An orthosteric/allosteric bivalent peptide agonist comprising covalently linked protease-activated receptor-derived peptides mimics in vitro and in vivo activities of activated protein C

Laura D Healy; José A Fernández; Roberto Aiolfi; Laurent O Mosnier; John H Griffin

doi:10.1016/j.jtha.2024.04.007

An orthosteric/allosteric bivalent peptide agonist comprising covalently linked protease-activated receptor-derived peptides mimics in vitro and in vivo activities of activated protein C

J Thromb Haemost. 2024 Apr 24:S1538-7836(24)00225-3. doi: 10.1016/j.jtha.2024.04.007. Online ahead of print.

Authors

Laura D Healy¹, José A Fernández¹, Roberto Aiolfi¹, Laurent O Mosnier¹, John H Griffin²

Affiliations

¹ Department of Molecular Medicine, The Scripps Research Institute, La Jolla, California, USA.
² Department of Molecular Medicine, The Scripps Research Institute, La Jolla, California, USA. Electronic address: jgriffin@scripps.edu.

PMID: 38670314
DOI: 10.1016/j.jtha.2024.04.007

Abstract

Background: Activated protein C (APC) has anticoagulant and cytoprotective cell-signaling activities, which often require protease-activated receptor (PAR) 1 and PAR3 and PAR cleavages at noncanonical sites (R46-N47 and R41-G42, respectively). Some PAR1-derived (P1) peptides and PAR3-derived (P3) peptides, eg, P1-47-66 and P3-42-65, mimic APC's cell signaling. In anti-inflammatory assays, these 2 peptides at low concentrations synergistically attenuate cellular inflammation.

Objectives: To determine whether a P1 peptide covalently linked to a P3 peptide mimics APC's anti-inflammatory and endothelial barrier stabilization activities.

Methods: Anti-inflammatory assays employed stimulated THP-1 cells and caspase-1 measurements.
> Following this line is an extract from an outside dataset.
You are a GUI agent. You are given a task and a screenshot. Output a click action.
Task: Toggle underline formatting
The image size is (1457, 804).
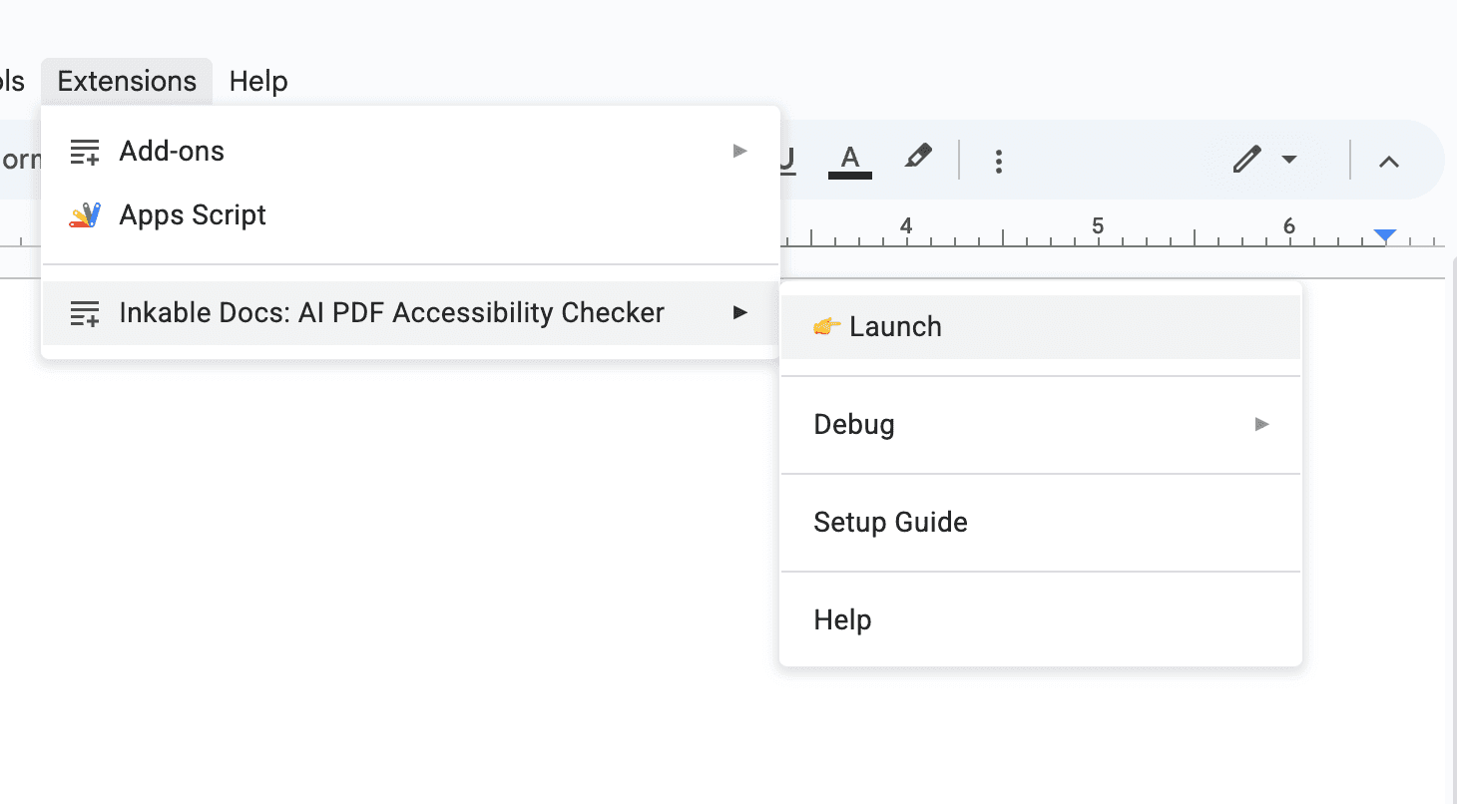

Cultured human EA.hy926 or murine aortic endothelial cells (ECs) exposed to thrombin were monitored for transendothelial electrical resistance. Bivalent covalently linked P1:P3 peptides were studied for APC-like activities.

Results: In anti-inflammatory assays, P1-47-55 was as active as P1-47-66 and some P3 peptides (eg, P3-44-54 and P3-51-65) were as active as P3-42-65. The bivalent P1:P3 peptide comprising P1-47-55-(Gly[10 residues])-P3-51-65 (designated "G10 peptide") was more potently anti-inflammatory than the P1 or P3 peptide alone. In transendothelial electrical resistance studies of thrombin-challenged ECs, P1-47-55 and the G10 peptide mimicked APC's protective actions. In dose-response studies, the G10 peptide was more potent than the P1-47-55 peptide. In murine EC studies, the murine PAR-sequence-derived G10 peptide mimicked murine APC's activity. Anti-PAR1 and anti-PAR3 antibodies, but not anti-endothelial protein C receptor antibodies, abated G10's cytoprotection, showing that G10's actions involve PAR1:PAR3. G10 significantly increased survival in murine endotoxemia.

Conclusion: The PAR-sequence-derived G10 peptide is a bivalent agonist that mimics APC's cytoprotective, anti-inflammatory, and endothelial barrier-stabilizing actions and APC's protection against endotoxemic mortality.

Keywords: endothelial cell; inflammasome; protein C; proteinase-activated receptor; thrombin.